“Eighty Percent of my Sales Force are not making their numbers! No one will earn a bonus this year! What should I do?”

"Eighty Percent of my Sales Force are not making their numbers! No one will earn a bonus this year! What should I do?"

In a recent workshop that I taught on the subject of sales force compensation at the University of Wisconsin, one of the participants outlined a dilemma he faced—80% of his sales force would not earn a bonus due to factors beyond their control. His question: What to do?

Many executives are facing similar situations today and while the “rule” says that no bonus should be earned, common sense suggests another course of action.

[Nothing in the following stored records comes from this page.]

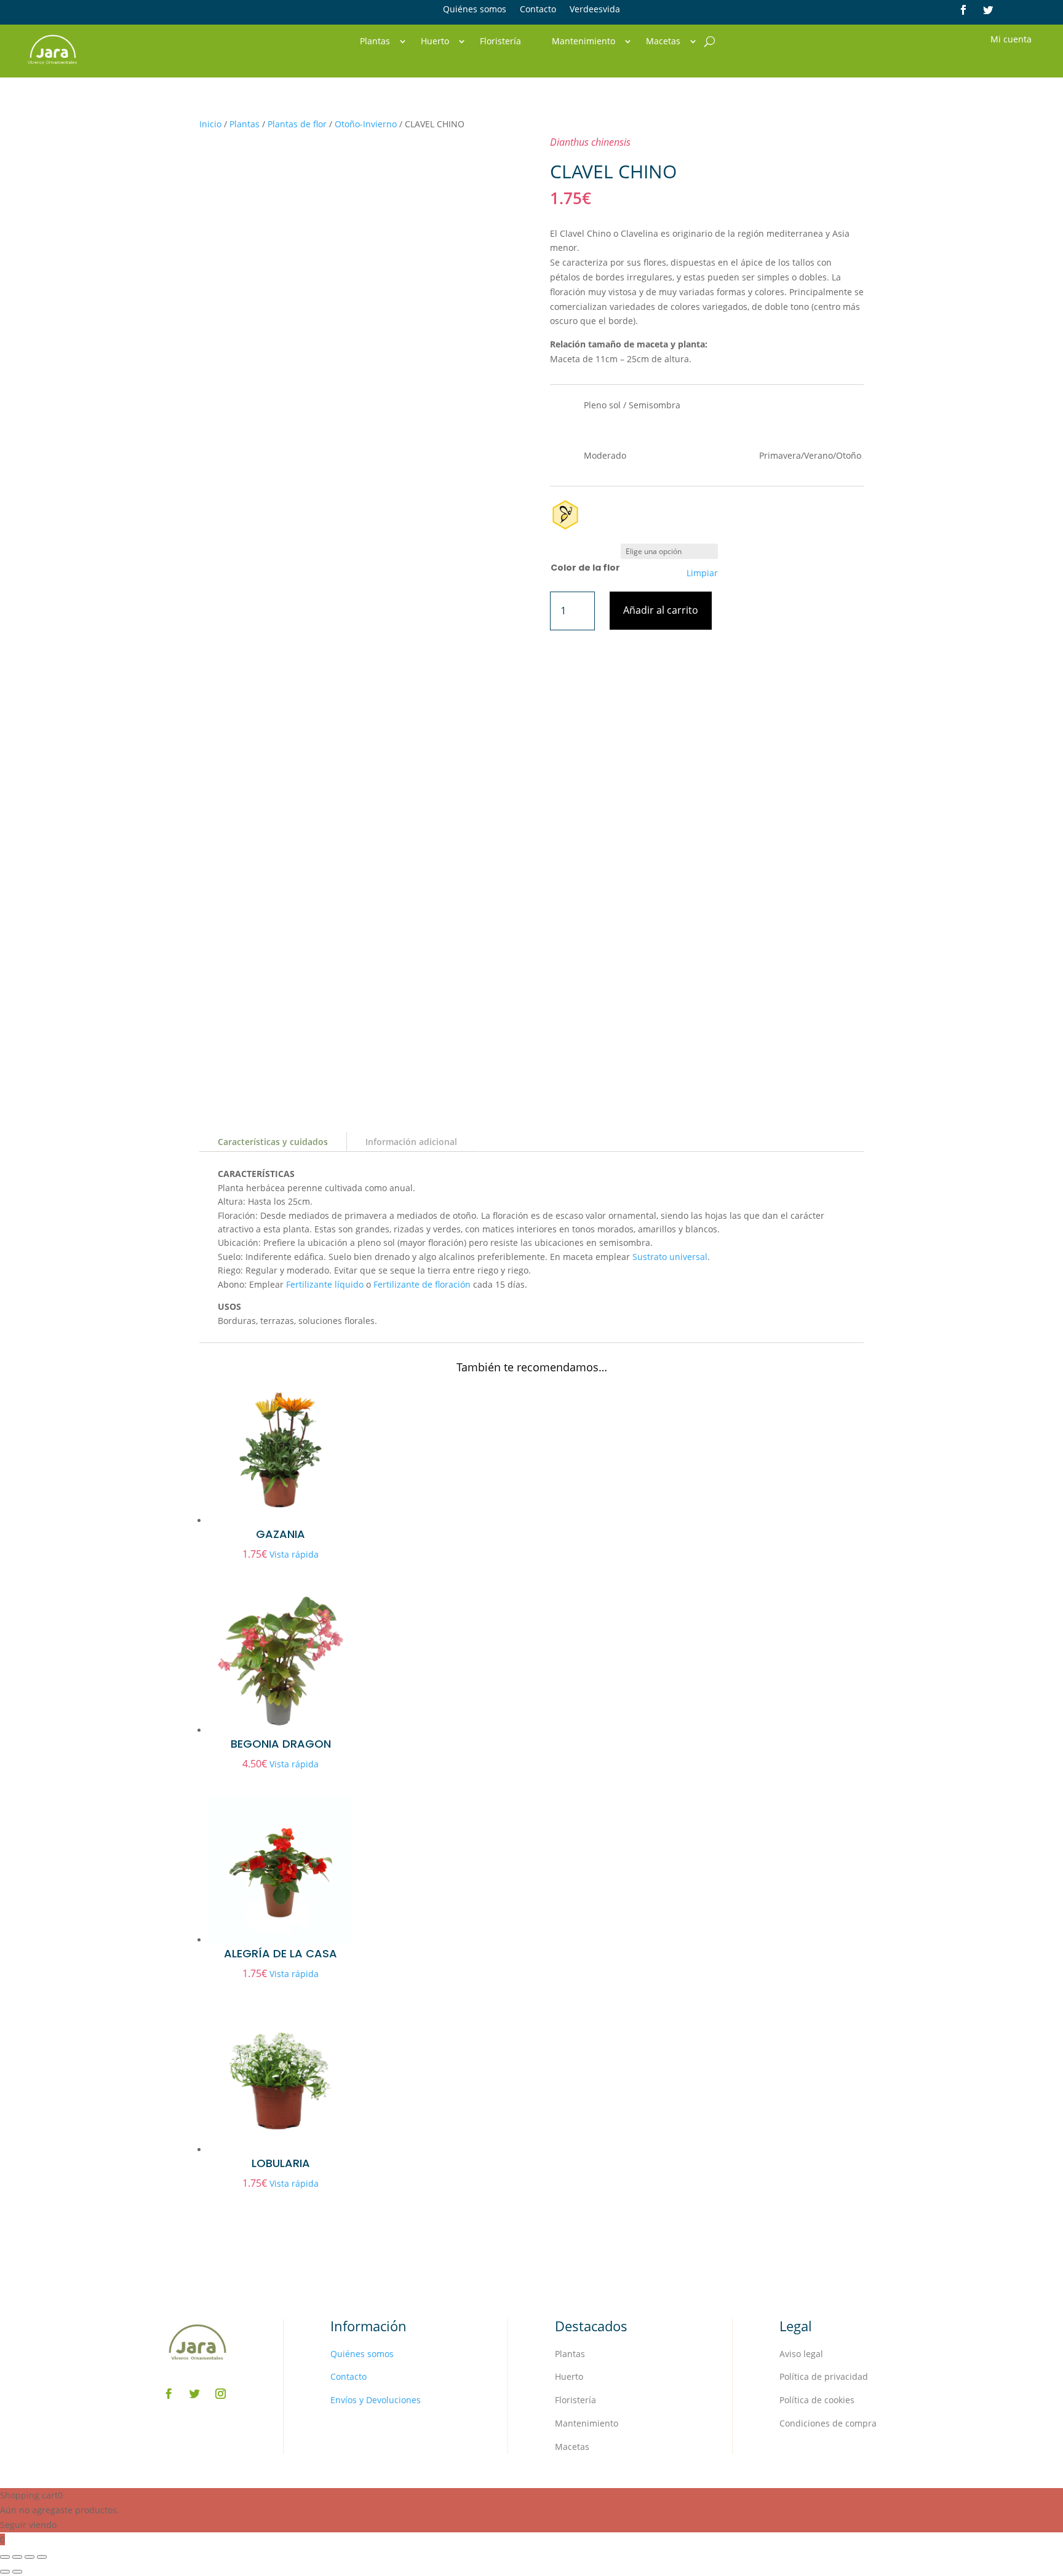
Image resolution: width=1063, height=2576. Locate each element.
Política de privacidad (823, 2376)
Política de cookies (816, 2400)
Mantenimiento (583, 42)
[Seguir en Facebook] (963, 10)
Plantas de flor (297, 124)
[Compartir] (29, 2557)
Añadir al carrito (660, 610)
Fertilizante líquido (325, 1284)
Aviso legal (801, 2354)
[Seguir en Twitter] (988, 10)
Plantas (375, 42)
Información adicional (411, 1141)
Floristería (500, 42)
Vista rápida (294, 1554)
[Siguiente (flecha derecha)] (17, 2572)
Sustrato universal (669, 1256)
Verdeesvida (595, 10)
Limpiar (702, 573)
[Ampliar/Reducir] (5, 2557)
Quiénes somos (474, 10)
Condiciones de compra (828, 2423)
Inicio (210, 124)
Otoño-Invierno (366, 124)
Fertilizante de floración (422, 1284)
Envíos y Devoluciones (375, 2400)
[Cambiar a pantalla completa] (17, 2557)
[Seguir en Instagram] (220, 2394)
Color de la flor (585, 567)
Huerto (435, 42)
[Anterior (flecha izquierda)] (5, 2572)
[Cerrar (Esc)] (42, 2557)
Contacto (538, 10)
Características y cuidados (273, 1141)
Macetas (663, 42)
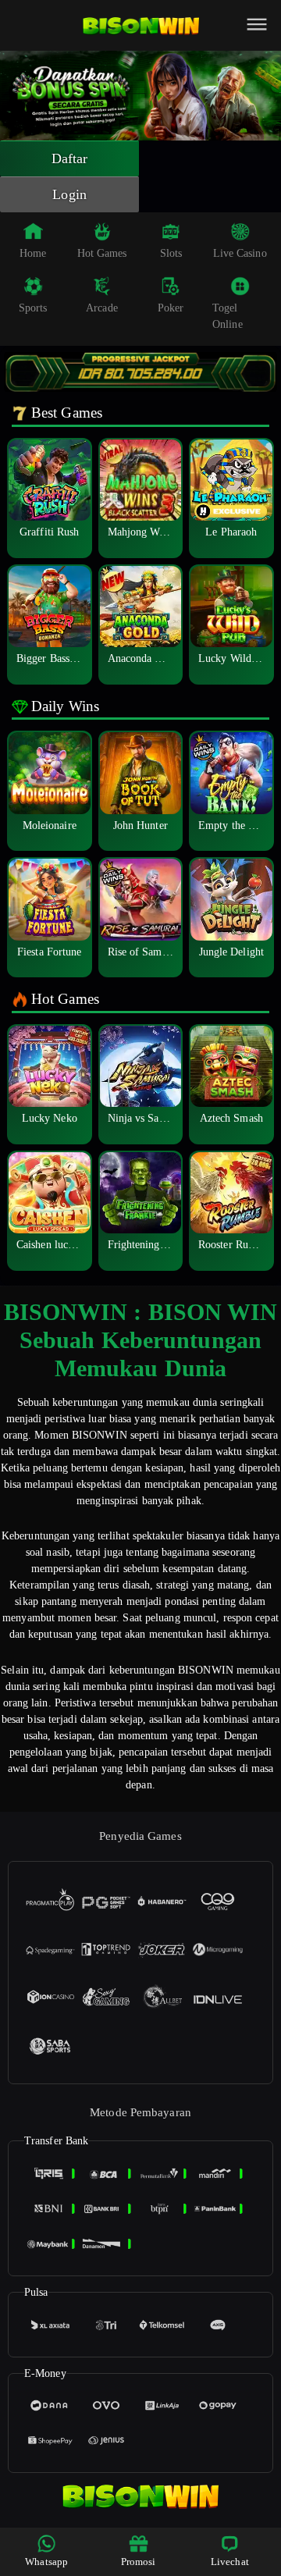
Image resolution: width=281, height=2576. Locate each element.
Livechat (230, 2561)
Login (69, 194)
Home (33, 253)
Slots (171, 253)
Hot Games (102, 253)
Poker (171, 308)
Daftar (70, 158)
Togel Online (227, 316)
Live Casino (240, 253)
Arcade (102, 308)
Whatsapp (46, 2561)
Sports (33, 308)
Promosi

We recommend that executives faced with such a dilemma make a conscious decision to write new sales-payout rules for 2009. These new rules should assure that the top players will all get a payout—in spite of bad luck or poor economic times. It should work something like this:

  • Top 1/3 of the sales force earns a uniform bonus payout (say $15,000—the amount is your choice—but usually less than a “par” bonus)
  • The next 1/3 will earn half of the top 1/3 (say $7,500); and
  • The bottom 1/3 earns no bonus.

What is the benefit? You have told your best sellers that they mean a great deal to the company and we want then around in 2010 and beyond—and you can be assured that they will be inclined to stay. And, you have also sent a message to the poorer performers.

We have often told clients that a badly-designed sales pay plan becomes a discretionary plan in the end. Well, I guess this fellow has a discretionary plan this year.

Can you rank your top performers high to low? I bet you can. Do it today!